Exercise 1 =
From the records, extract every line starting with the one that contains "culled [571, 677]" and ending with the one that contains "center [119, 562].", and reproduce them unchanged.

Page =
_ _ _ _
They shoot hockey pucks, don’t they?

Vancouver: Fans of Paul Newman’s 1979 hockey classic Slapshot can stop holding their breath.

Slapshot II Breaking the Ice goes into a month of production at Vancouver rinks March 12. And yes, the notorious Hanson Brothers from the original film return, although 20-odd years older. Other major casting was still underway at press time.

Made for Universal Family and Home Entertainment, the feature is about the Slapshot guys – kind of the Harlem Globetrotters of hockey – who decide they can no longer take being the patsies for whiz-kid hockey players.

Bare-knuckle punches ensue, though given the backer, we assume they’ll be delivered with less vivid language.

Gun play

Liberty Stands Still – a Lions Gate Entertainment feature that promises to raise the hackles of U.S. gun lobbyists – is in production until March 20, with box office powerhouse Wesley Snipes leading the crusade.

Written and directed by Kari Skogland and coproduced by local Ogden Gavanski, Liberty is about a hostage-taking incident involving an arms manufacturer and the debate about the right to bear arms. Linda Fiorentino costars.

One production twist: the shooting schedule is very compressed, leading to speculation that it was an MOW bumped up to a feature or that Snipes and co. are cramming in production before the actors strike.

Stockpiler

Warner Brothers Television, perhaps the busiest big studio in town, is backing at least three series pilots and maybe two features.
_ _ _ _
Provided information =
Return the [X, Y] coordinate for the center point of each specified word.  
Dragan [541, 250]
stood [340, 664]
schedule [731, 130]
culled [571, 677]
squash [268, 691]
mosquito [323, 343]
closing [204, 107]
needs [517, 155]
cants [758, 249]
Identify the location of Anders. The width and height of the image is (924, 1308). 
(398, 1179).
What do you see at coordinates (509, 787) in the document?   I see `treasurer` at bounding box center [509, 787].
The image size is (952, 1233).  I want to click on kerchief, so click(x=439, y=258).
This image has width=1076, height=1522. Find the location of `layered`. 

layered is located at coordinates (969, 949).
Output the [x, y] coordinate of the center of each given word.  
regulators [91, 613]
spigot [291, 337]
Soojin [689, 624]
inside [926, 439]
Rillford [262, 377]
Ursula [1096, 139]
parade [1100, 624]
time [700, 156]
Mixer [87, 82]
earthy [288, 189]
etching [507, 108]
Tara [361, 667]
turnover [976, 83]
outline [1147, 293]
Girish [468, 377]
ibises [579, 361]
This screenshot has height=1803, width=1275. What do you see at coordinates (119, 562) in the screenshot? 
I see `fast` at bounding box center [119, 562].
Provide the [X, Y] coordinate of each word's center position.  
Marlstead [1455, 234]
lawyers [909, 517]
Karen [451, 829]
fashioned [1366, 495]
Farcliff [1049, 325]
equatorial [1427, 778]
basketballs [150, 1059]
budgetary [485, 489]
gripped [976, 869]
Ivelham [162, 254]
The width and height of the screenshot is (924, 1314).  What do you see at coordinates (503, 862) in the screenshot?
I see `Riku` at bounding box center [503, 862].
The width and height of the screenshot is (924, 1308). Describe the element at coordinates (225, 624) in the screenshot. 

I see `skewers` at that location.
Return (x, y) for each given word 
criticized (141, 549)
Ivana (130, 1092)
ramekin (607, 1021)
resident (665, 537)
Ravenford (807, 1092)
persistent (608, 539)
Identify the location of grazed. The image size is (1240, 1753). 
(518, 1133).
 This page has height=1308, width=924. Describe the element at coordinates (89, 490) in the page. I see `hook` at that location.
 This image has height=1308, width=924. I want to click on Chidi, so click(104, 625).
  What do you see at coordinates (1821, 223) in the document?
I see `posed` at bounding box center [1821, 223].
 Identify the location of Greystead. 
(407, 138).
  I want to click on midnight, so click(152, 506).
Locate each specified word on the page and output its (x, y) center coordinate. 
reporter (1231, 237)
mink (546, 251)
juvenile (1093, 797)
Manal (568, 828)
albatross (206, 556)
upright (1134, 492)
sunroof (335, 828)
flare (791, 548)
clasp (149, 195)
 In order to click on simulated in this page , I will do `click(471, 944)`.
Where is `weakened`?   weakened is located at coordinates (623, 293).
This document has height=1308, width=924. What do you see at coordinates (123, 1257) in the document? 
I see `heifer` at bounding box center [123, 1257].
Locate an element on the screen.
_ _ _ _
Exercise 2 =
In the article on Vancouver film productions, rewrite the passage that begins at the words "Made for Universal" and stops after "leading the crusade.", putting "pushovers" in place of "patsies".

Output 1 =
culled [571, 677]
squash [268, 691]
mosquito [323, 343]
closing [204, 107]
needs [517, 155]
cants [758, 249]
Identify the location of Anders. The width and height of the image is (924, 1308). 
(398, 1179).
What do you see at coordinates (509, 787) in the document?   I see `treasurer` at bounding box center [509, 787].
The image size is (952, 1233).  I want to click on kerchief, so click(x=439, y=258).
This image has width=1076, height=1522. Find the location of `layered`. 

layered is located at coordinates (969, 949).
Output the [x, y] coordinate of the center of each given word.  
regulators [91, 613]
spigot [291, 337]
Soojin [689, 624]
inside [926, 439]
Rillford [262, 377]
Ursula [1096, 139]
parade [1100, 624]
time [700, 156]
Mixer [87, 82]
earthy [288, 189]
etching [507, 108]
Tara [361, 667]
turnover [976, 83]
outline [1147, 293]
Girish [468, 377]
ibises [579, 361]
This screenshot has height=1803, width=1275. What do you see at coordinates (119, 562) in the screenshot? 
I see `fast` at bounding box center [119, 562].

Output 2 =
Made for Universal Family and Home Entertainment, the feature is about the Slapshot guys – kind of the Harlem Globetrotters of hockey – who decide they can no longer take being the pushovers for whiz-kid hockey players.

Bare-knuckle punches ensue, though given the backer, we assume they’ll be delivered with less vivid language.

Gun play

Liberty Stands Still – a Lions Gate Entertainment feature that promises to raise the hackles of U.S. gun lobbyists – is in production until March 20, with box office powerhouse Wesley Snipes leading the crusade.